Ogni leader ha portato al premier incaricato i propri desiderata sul programma e una lista di possibili ministri da cui pescare per formare il nuovo Esecutivo.

Il nuovo Governo

E così Draghi e Mattarella sono riusciti a formare una squadra tecnico-politica. Le riforme per ottenere i fondi del Next Generation Eu saranno affidati a Ministeri che Draghi sembra voler dirigere in prima persona.

Le figure tecniche sono a lui molto vicine: Transizione ecologica (Cingolani) e Tecnologica (Colao), Infrastrutture (Giannini), Scuola (Bianchi), Giustizia (Cartabia).

Forza Italia e Lega

Ma anche le figure politiche non sembrano essere state scelte a caso. Come quella di Renato Brunetta alla Pubblica amministrazione. Un dicastero senza portafogli che il deputato di Forza Italia aveva già guidato lasciando la sua legge incompiuta, ma dimostrando di saper trattare con il pugno di ferro le rappresentanze sindacali.

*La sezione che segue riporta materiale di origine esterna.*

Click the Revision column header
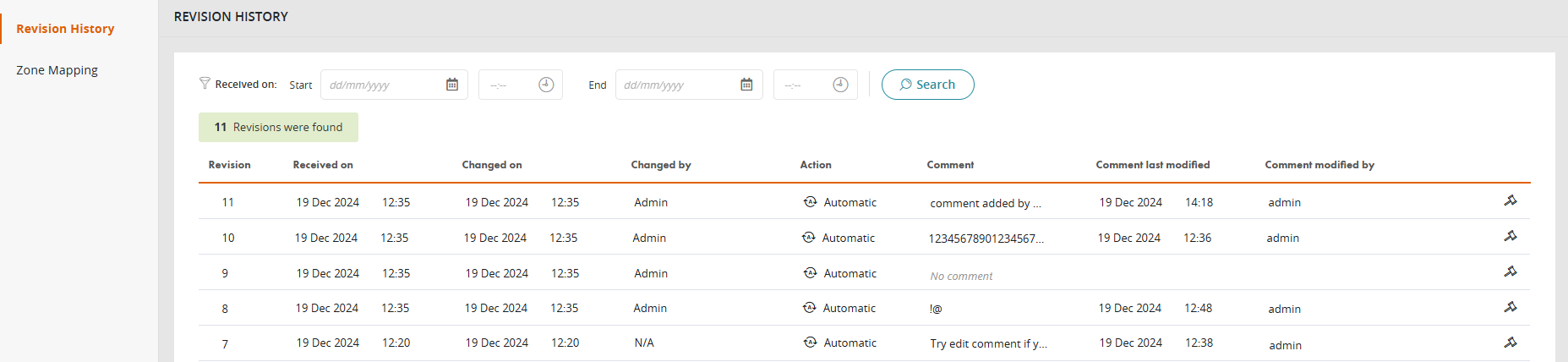Viewport: 1568px width, 362px height. pos(229,165)
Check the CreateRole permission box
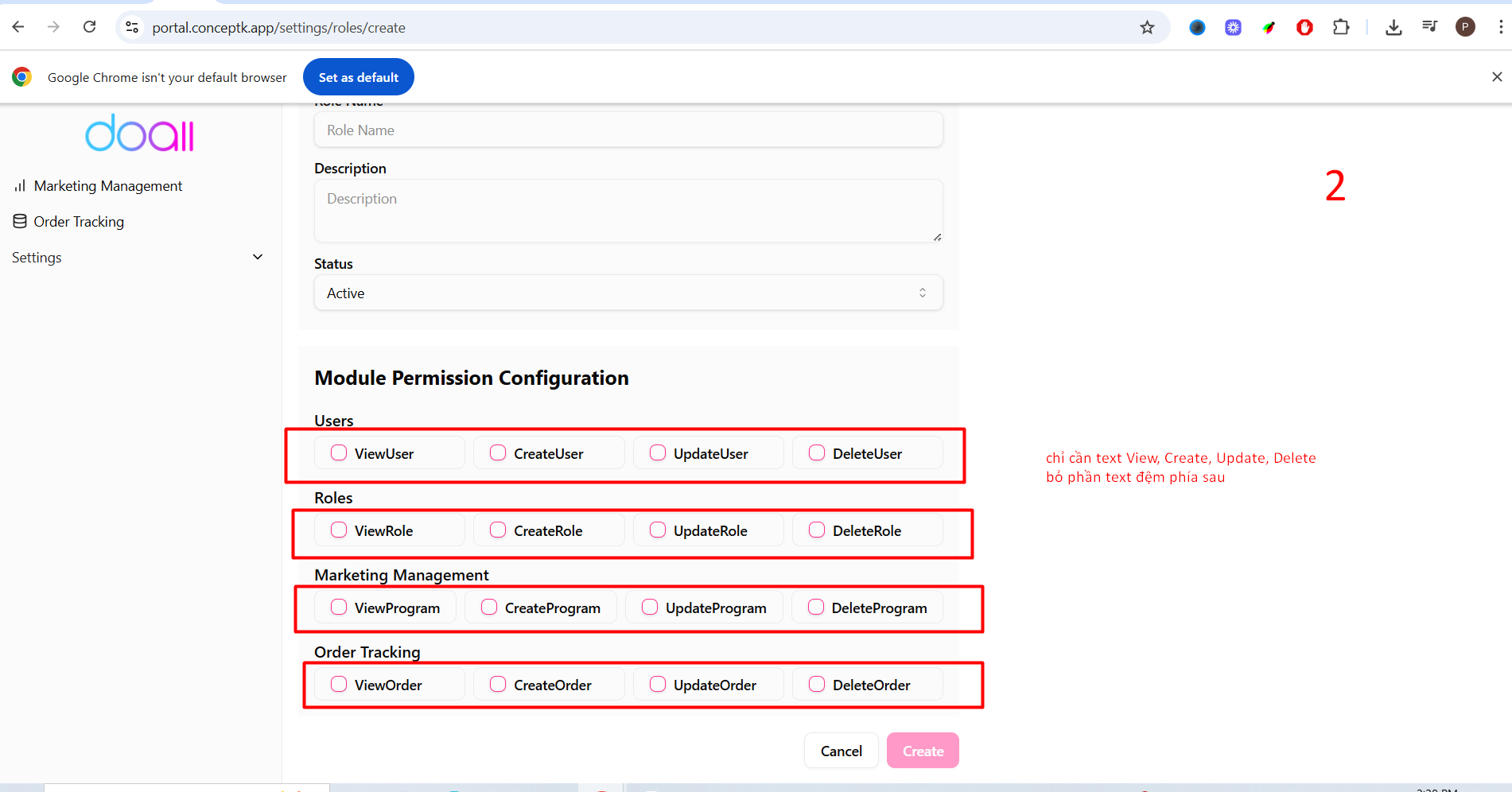This screenshot has width=1512, height=792. pyautogui.click(x=498, y=530)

E forse è proprie questo ciò in cui spera Draghi: una testa d’ariete che sfondi i muri che le parti sociali potrebbero ergere contro le riforme che vorrà imporre. In particolare sulla scuola e nel tessuto imprenditoriale.

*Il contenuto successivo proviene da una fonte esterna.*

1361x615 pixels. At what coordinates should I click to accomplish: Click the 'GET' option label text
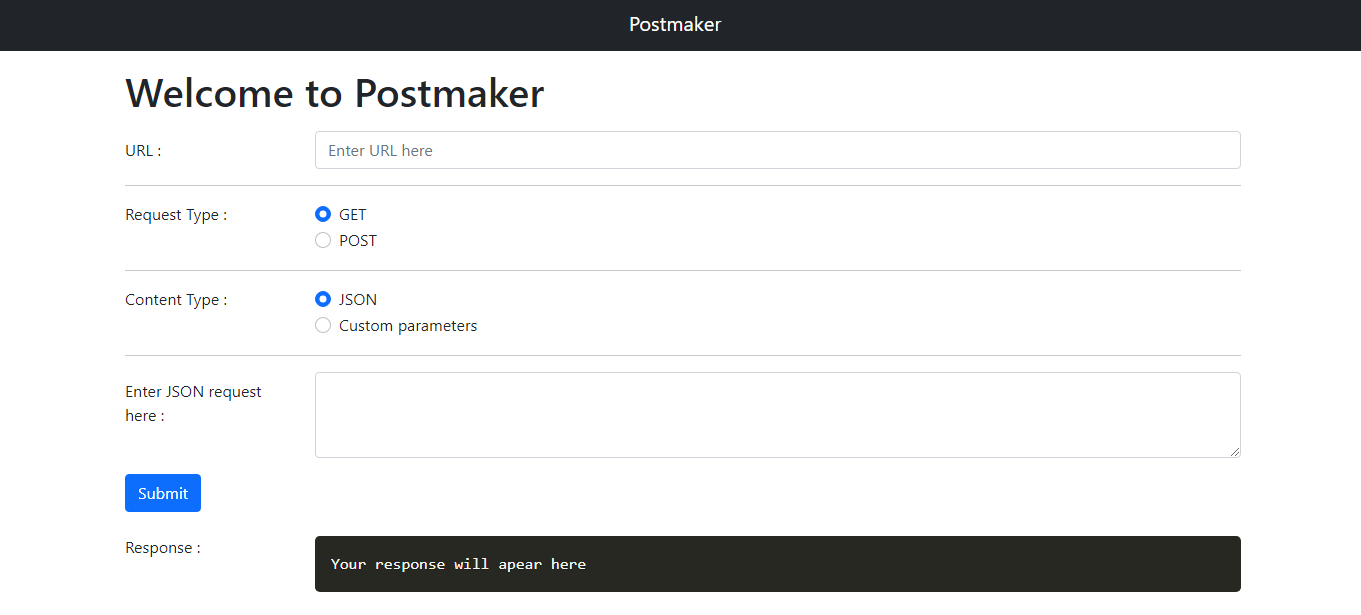353,214
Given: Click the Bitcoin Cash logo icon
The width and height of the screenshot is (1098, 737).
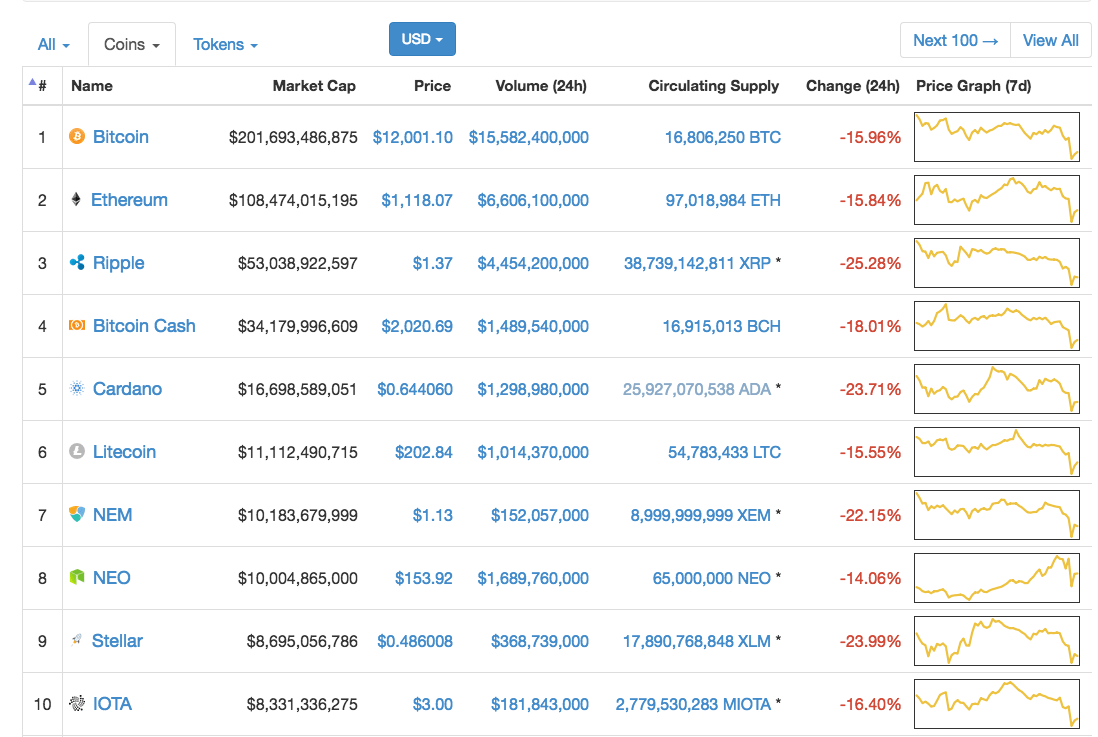Looking at the screenshot, I should [77, 326].
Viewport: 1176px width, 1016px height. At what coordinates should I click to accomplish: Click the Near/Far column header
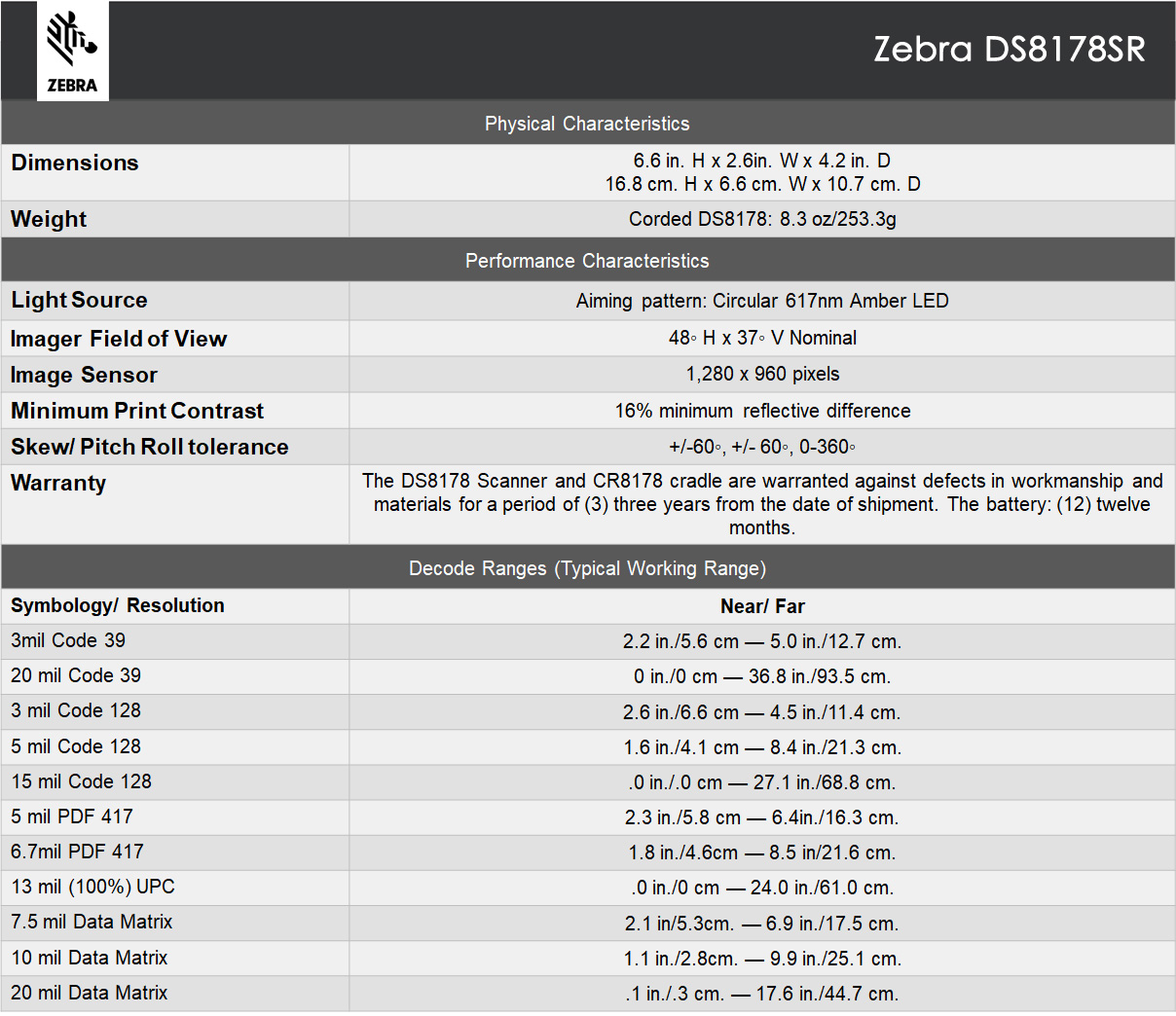[x=762, y=605]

Giancarlo Giorgetti, Lega, Mara Carfagna, Forza Italia, sono due figure probabilmente volute da Mattarella che dovrebbero rispondere il primo agli imprenditori del Nord, la seconda al sistema sociale del Sud.

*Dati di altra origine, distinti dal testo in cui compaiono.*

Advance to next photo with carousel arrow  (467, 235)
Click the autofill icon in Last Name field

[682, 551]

Il vero ministro degli Esteri sarà Draghi?

Luigi Di Maio, M5S, è ben voluto dalla macchina della Farnesina, dalla quale si lascia guidare senza pestare i piedi al mondo diplomatico, una realtà che si regge su regole proprie.

È molto probabile però che il vero ministro degli Esteri sarà lo stesso Draghi. Sia in Europa, sia con l’alleato Atlantico Joe Biden, che nei giorni scorsi ha lanciato un tweet dicendo che non vede l’ora di iniziare a lavorare insieme.

La comunicazione

Ultimo aspetto è quello della comunicazione. Nei primi giorni il silenzio del neo presidente è stato visto con favore.

Ma la mancata nomina di un portavoce e l’assenza quasi totale di notizie da Palazzo Chigi (ufficiali e non) comincia a far storcere il naso a molti giornalisti. Negli ultimi anni, infatti, sono stati abituati a essere imboccati di retroscena e di anticipazioni.

Avanti così per almeno un anno

La linea comunicativa del nuovo Esecutivo sembra segnare una netta differenza col passato. Draghi non ha profili social e le uniche occasioni di comunicazione sono state solo quelle ufficiali, previste da protocollo.

È possibile che questa continuerà a essere il suo modus operandi, per un mandato che dovrà durare almeno per un anno, fino alla elezione del presidente della Repubblica.

Una cosa è certa: i giornalisti dovranno tornare per strada a cercare notizie. Ed è possibile che quello di Draghi sarà un Esecutivo rigoroso anche su questo fronte.